┌──

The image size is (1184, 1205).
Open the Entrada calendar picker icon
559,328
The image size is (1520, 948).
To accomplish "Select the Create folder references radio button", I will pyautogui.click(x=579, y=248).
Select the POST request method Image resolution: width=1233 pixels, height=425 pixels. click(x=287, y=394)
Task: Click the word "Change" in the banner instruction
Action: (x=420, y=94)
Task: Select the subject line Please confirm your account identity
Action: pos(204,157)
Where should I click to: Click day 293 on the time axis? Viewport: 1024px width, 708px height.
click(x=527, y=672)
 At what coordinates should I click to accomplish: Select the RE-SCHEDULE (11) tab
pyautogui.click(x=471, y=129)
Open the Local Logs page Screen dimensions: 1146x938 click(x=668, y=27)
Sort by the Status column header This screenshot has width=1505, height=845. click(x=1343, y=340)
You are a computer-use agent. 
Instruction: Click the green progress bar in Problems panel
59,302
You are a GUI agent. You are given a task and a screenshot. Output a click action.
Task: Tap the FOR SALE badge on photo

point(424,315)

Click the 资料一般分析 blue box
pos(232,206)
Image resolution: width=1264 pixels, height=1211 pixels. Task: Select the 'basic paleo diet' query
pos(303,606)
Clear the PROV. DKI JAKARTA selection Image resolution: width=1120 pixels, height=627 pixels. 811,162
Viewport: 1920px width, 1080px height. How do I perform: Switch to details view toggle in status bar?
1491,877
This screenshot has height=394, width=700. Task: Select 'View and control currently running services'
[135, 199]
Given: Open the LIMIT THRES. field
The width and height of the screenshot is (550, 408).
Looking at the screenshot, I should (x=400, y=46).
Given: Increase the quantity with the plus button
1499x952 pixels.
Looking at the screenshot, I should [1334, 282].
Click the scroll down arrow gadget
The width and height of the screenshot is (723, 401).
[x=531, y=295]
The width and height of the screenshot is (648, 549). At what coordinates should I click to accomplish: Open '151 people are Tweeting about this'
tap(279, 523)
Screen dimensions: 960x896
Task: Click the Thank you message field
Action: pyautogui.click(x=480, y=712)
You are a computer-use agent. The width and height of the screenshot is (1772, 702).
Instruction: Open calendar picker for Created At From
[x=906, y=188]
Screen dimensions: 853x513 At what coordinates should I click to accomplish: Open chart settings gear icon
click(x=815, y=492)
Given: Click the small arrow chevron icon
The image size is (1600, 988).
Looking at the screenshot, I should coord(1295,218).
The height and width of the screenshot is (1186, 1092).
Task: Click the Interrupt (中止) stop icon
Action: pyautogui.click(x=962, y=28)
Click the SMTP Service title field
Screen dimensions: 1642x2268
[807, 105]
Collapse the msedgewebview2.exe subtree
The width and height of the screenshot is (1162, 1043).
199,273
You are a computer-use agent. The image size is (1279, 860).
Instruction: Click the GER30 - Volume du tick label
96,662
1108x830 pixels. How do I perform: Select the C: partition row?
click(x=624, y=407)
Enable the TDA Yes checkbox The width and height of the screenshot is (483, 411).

└──

The reply should consist of one number: how many lines of the material contain the word "computer".

SOLUTION FOR THIS EXERCISE: 3